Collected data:
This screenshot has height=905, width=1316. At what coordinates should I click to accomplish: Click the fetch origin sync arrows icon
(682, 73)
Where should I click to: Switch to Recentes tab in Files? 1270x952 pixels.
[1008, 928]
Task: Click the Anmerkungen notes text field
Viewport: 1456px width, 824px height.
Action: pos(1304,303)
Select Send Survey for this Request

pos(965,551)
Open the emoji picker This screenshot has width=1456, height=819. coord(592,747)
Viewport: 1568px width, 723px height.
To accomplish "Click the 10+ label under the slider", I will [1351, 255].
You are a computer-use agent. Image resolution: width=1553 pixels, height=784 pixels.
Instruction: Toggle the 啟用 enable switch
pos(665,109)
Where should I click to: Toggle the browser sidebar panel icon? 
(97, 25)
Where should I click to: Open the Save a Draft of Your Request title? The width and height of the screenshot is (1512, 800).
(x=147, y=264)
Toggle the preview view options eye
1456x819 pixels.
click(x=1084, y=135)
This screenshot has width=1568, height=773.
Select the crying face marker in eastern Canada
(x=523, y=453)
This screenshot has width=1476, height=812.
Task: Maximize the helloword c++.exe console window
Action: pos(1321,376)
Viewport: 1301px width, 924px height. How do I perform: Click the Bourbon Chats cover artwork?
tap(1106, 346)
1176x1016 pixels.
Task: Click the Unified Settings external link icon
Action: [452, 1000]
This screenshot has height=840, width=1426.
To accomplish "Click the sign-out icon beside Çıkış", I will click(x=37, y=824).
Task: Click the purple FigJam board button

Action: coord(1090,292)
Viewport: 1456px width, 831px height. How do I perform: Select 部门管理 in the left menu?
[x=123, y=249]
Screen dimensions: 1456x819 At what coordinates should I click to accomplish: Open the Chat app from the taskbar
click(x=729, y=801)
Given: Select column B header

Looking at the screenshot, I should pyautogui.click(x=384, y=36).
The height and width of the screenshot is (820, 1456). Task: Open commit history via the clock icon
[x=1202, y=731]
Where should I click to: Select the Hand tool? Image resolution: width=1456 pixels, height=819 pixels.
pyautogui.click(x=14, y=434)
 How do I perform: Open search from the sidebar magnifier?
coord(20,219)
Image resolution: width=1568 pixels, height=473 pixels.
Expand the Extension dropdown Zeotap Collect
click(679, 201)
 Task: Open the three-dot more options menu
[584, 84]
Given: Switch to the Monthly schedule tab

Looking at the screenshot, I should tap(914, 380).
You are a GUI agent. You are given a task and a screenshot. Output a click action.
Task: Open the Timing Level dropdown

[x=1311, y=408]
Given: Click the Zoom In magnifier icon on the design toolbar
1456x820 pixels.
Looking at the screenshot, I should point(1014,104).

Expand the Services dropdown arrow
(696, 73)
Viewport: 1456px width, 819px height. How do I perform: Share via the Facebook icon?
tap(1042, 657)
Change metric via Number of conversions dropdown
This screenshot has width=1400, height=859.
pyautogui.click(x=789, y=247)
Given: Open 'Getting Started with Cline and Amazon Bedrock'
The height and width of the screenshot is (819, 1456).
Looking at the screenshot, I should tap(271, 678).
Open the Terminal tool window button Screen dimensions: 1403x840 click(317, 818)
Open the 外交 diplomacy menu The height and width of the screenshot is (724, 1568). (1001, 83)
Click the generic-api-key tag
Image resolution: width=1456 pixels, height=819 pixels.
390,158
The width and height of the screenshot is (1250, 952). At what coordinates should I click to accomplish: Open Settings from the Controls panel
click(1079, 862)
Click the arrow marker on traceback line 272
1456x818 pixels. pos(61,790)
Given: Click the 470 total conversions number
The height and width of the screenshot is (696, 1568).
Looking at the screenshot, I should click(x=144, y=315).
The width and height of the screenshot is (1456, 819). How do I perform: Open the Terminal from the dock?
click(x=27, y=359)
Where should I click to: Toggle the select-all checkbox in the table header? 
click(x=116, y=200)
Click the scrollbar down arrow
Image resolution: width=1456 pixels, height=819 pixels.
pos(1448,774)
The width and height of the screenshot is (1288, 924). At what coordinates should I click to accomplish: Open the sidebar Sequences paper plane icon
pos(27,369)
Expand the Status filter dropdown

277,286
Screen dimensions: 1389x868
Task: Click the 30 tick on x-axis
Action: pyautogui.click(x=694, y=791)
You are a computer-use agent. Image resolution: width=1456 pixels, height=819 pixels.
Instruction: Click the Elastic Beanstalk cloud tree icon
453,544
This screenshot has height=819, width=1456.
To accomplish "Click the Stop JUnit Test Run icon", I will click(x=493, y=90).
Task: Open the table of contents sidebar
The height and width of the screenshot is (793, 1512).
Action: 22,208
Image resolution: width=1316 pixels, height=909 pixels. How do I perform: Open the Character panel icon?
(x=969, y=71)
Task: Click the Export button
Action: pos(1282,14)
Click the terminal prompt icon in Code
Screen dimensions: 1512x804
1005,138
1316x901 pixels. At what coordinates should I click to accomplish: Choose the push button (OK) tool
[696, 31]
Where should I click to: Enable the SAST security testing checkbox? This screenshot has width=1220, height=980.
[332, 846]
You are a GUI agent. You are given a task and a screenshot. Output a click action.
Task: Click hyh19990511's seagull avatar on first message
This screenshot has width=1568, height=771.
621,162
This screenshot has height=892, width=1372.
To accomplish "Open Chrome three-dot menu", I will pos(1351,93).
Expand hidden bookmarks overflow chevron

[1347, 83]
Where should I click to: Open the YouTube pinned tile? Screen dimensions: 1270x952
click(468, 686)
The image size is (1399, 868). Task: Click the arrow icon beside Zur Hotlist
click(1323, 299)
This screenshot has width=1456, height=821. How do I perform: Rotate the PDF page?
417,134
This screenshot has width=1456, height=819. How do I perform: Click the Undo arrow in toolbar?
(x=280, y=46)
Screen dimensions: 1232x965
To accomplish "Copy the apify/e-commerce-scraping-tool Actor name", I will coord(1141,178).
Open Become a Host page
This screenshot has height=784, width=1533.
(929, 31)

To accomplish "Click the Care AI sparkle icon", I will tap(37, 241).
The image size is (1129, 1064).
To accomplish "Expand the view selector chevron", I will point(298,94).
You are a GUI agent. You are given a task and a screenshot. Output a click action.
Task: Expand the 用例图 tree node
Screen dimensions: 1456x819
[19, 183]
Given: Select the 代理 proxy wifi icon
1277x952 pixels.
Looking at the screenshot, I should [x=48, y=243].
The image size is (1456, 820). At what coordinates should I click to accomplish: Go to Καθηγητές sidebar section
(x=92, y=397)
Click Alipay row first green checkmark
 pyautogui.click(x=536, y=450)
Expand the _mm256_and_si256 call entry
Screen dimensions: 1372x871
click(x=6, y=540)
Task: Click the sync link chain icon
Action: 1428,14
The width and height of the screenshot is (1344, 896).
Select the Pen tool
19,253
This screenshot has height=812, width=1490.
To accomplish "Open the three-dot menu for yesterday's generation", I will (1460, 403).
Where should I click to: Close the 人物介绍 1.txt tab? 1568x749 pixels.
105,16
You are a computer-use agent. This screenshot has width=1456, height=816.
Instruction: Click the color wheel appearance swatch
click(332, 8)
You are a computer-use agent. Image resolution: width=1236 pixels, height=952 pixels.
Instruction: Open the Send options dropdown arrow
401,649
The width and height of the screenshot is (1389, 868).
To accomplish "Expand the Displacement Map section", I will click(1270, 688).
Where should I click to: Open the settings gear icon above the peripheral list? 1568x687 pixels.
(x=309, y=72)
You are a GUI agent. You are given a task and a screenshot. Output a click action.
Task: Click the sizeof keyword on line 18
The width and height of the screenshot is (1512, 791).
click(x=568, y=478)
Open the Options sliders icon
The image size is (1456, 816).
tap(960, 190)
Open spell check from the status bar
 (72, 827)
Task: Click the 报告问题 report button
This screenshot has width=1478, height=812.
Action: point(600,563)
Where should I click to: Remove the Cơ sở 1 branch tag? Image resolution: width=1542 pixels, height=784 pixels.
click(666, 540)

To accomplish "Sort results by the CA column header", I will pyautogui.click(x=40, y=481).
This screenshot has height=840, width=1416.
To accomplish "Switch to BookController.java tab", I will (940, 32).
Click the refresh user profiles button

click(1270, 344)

**Exercise:** Wherever the string "computer" appears in the entries above, list that line.

**Task answer:**
You are a computer-use agent. Image resolution: width=1553 pixels, height=784 pixels.
You are a computer-use agent. Image resolution: width=1456 pixels, height=819 pixels.
You are a computer-use agent. This screenshot has width=1456, height=816.
You are a computer-use agent. Image resolution: width=1236 pixels, height=952 pixels.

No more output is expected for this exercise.